• To be done: Can you transcribe the lines between the line holding "You are a computer-use" and the line holding "point(1655,99)", inclusive, leaving the pictures out of your answer?

• Material to process:
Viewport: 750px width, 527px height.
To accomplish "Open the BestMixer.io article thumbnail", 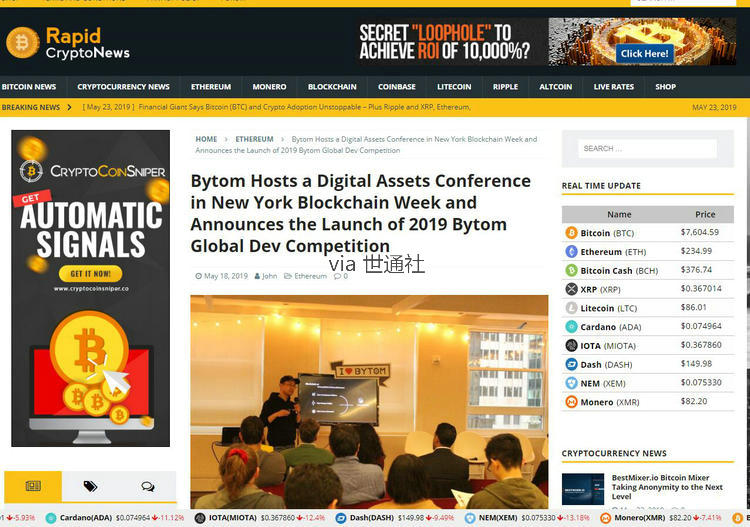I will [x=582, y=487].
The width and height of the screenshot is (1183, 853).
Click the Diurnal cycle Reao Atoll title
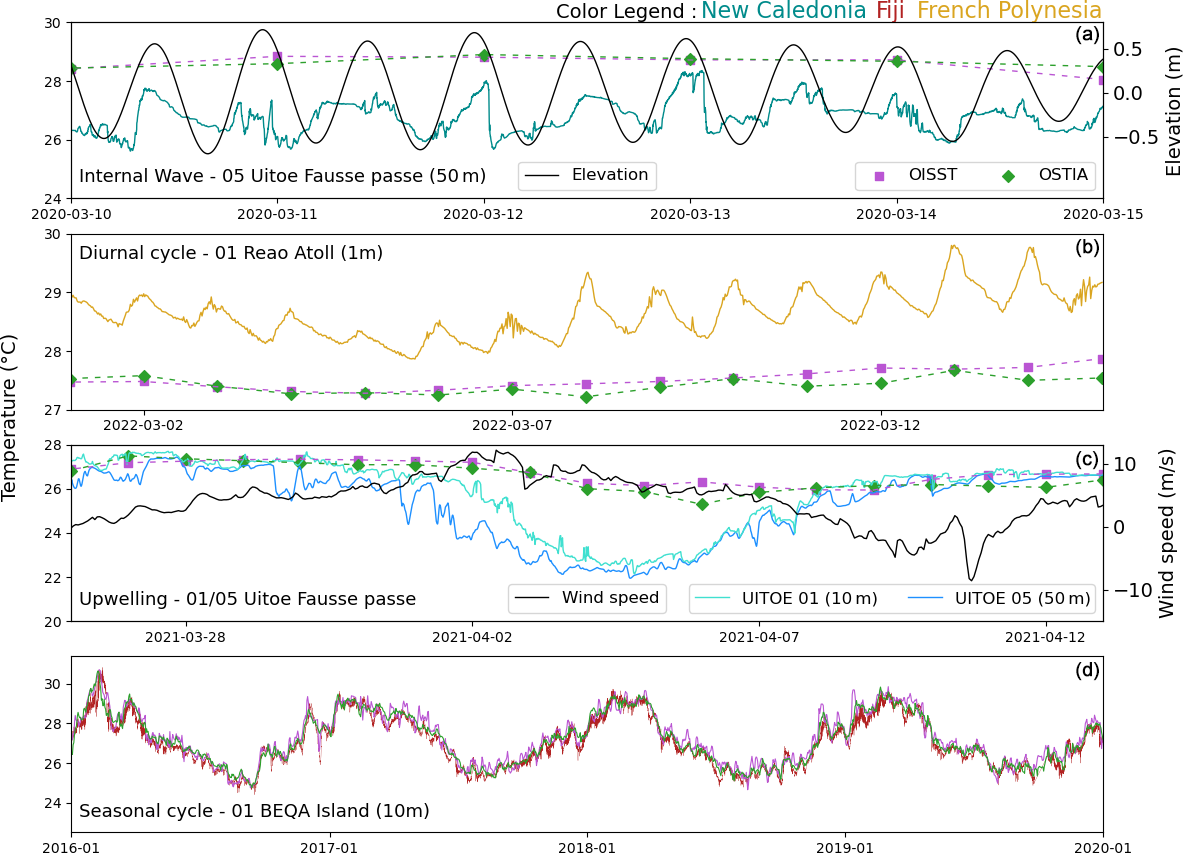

==

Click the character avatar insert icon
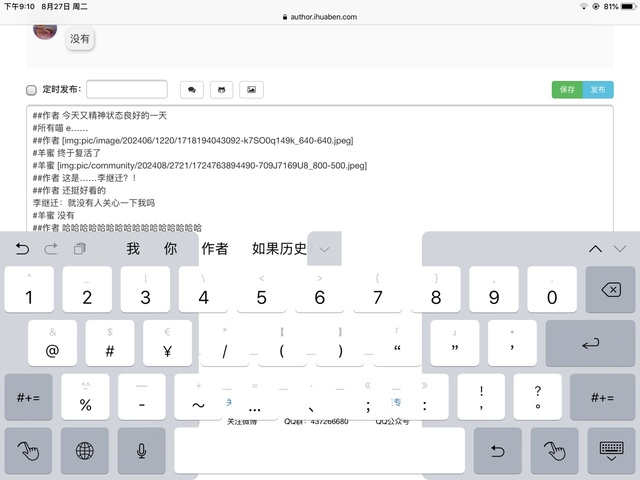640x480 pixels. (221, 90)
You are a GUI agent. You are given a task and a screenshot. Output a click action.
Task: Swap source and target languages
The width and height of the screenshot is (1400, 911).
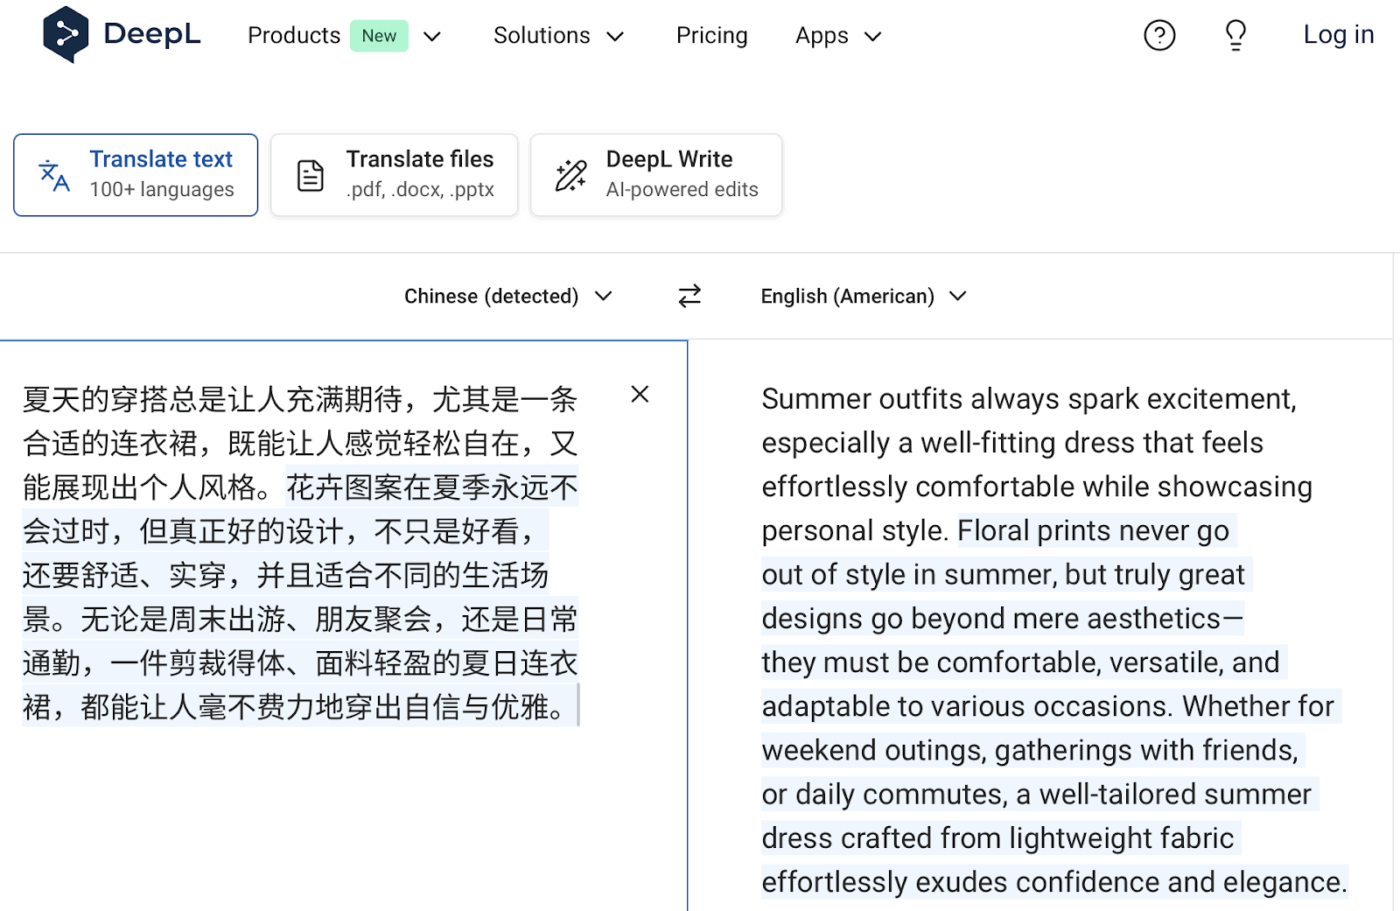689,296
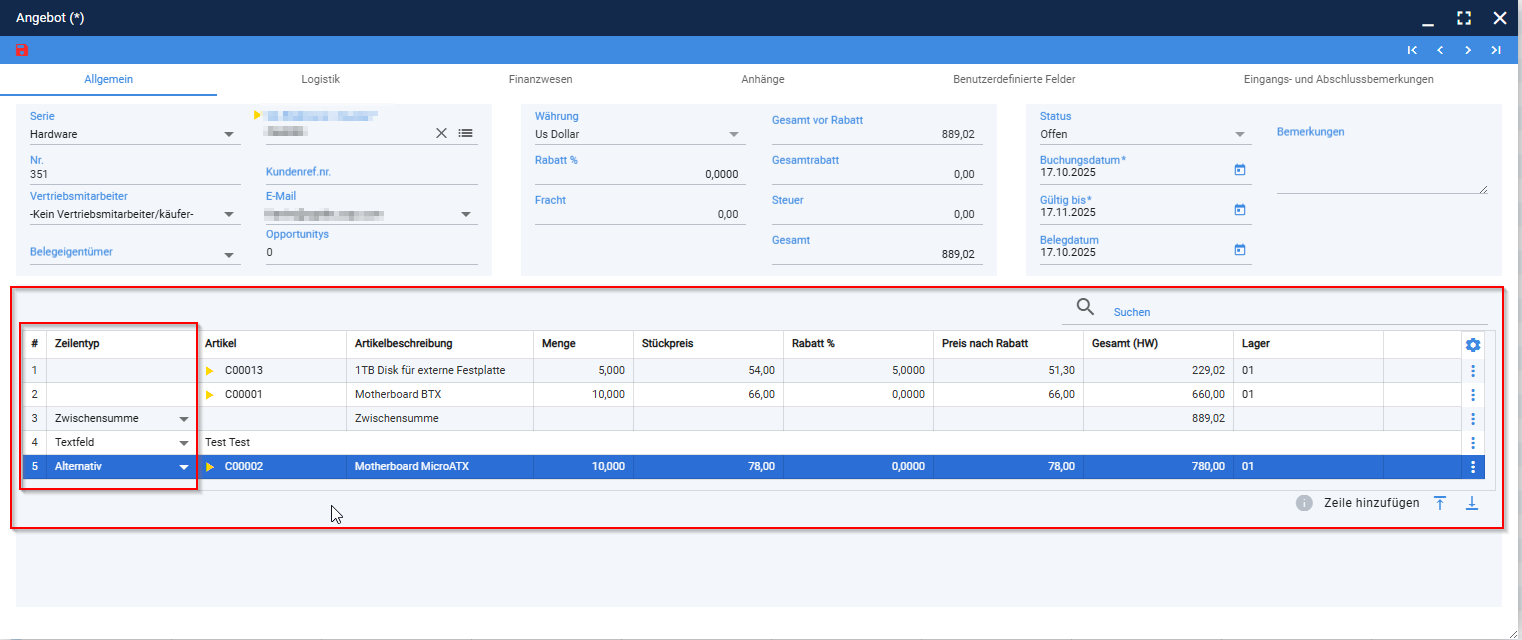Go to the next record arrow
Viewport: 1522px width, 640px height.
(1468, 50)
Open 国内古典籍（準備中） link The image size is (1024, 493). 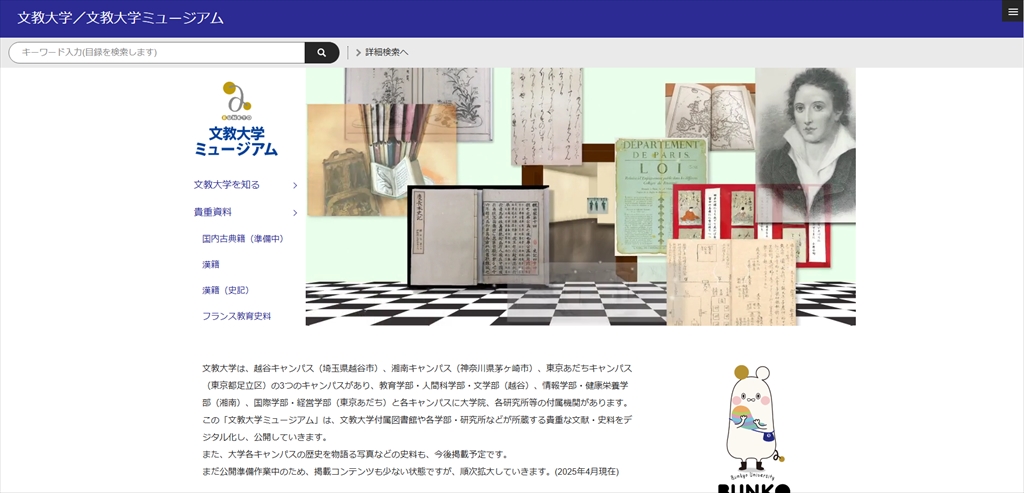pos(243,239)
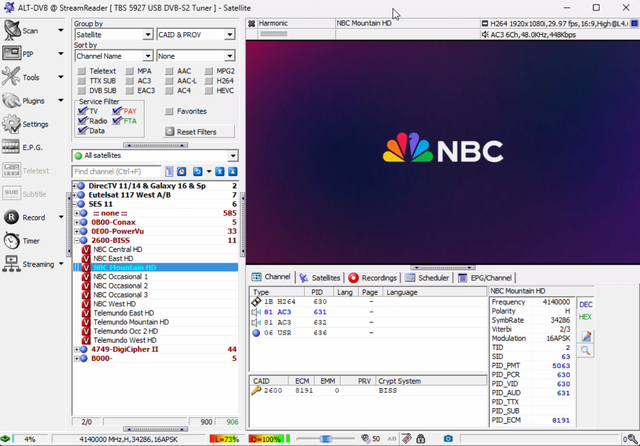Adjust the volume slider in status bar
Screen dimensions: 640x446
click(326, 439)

...

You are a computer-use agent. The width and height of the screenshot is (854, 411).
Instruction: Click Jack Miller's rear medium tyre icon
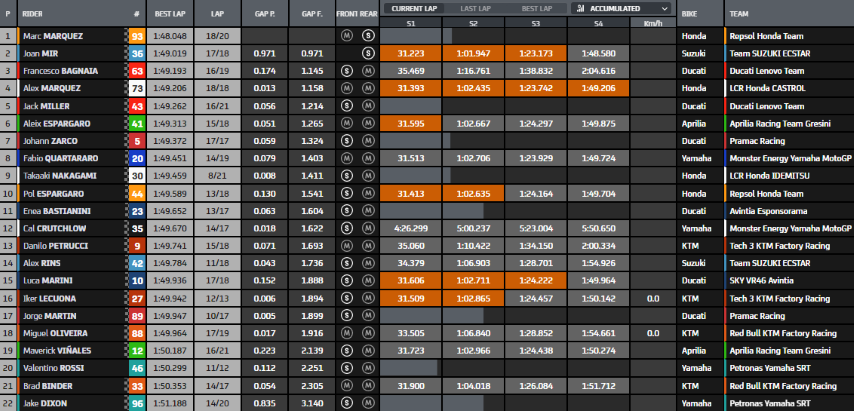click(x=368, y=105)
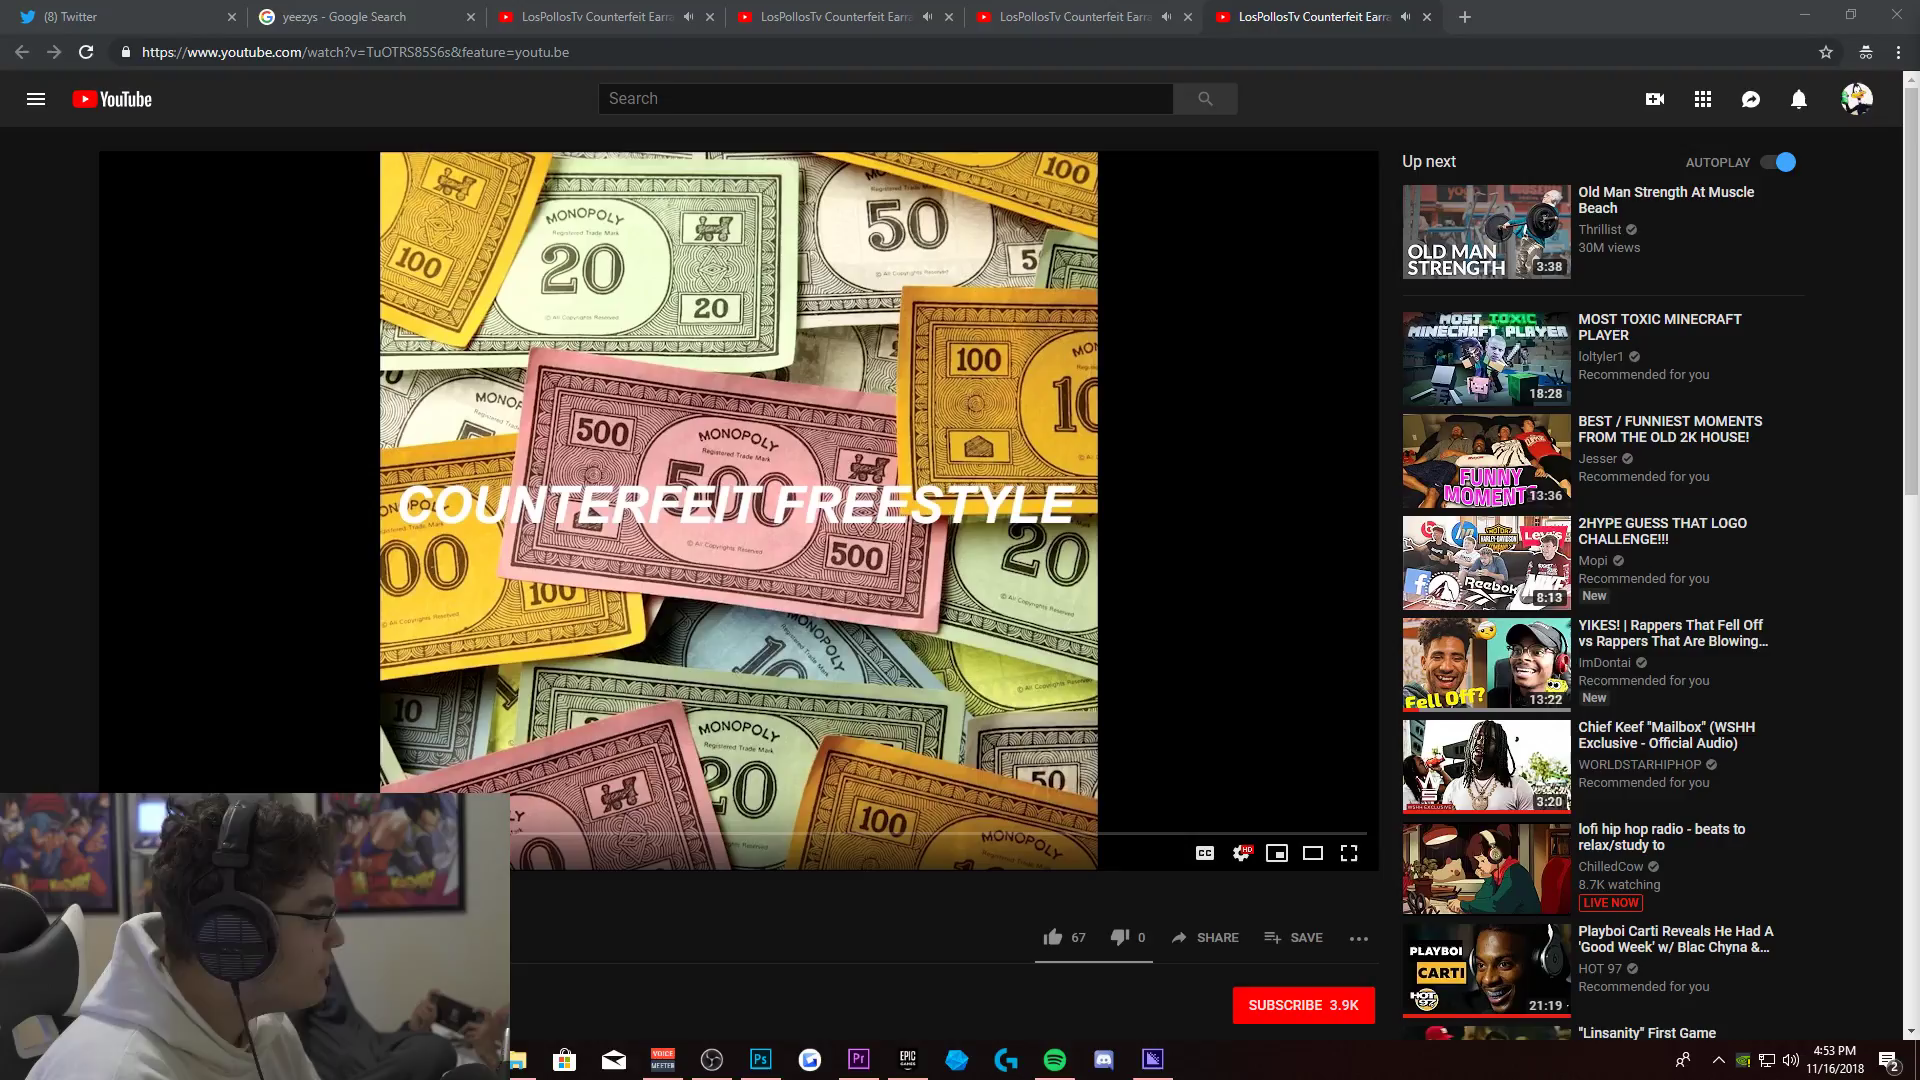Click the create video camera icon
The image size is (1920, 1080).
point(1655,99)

• Complete output:
You are a computer-use agent. The width and height of the screenshot is (854, 411).
Instruction: Click Jack Miller's rear medium tyre icon
click(x=368, y=105)
Click the create video camera icon
The image size is (1920, 1080).
point(1655,99)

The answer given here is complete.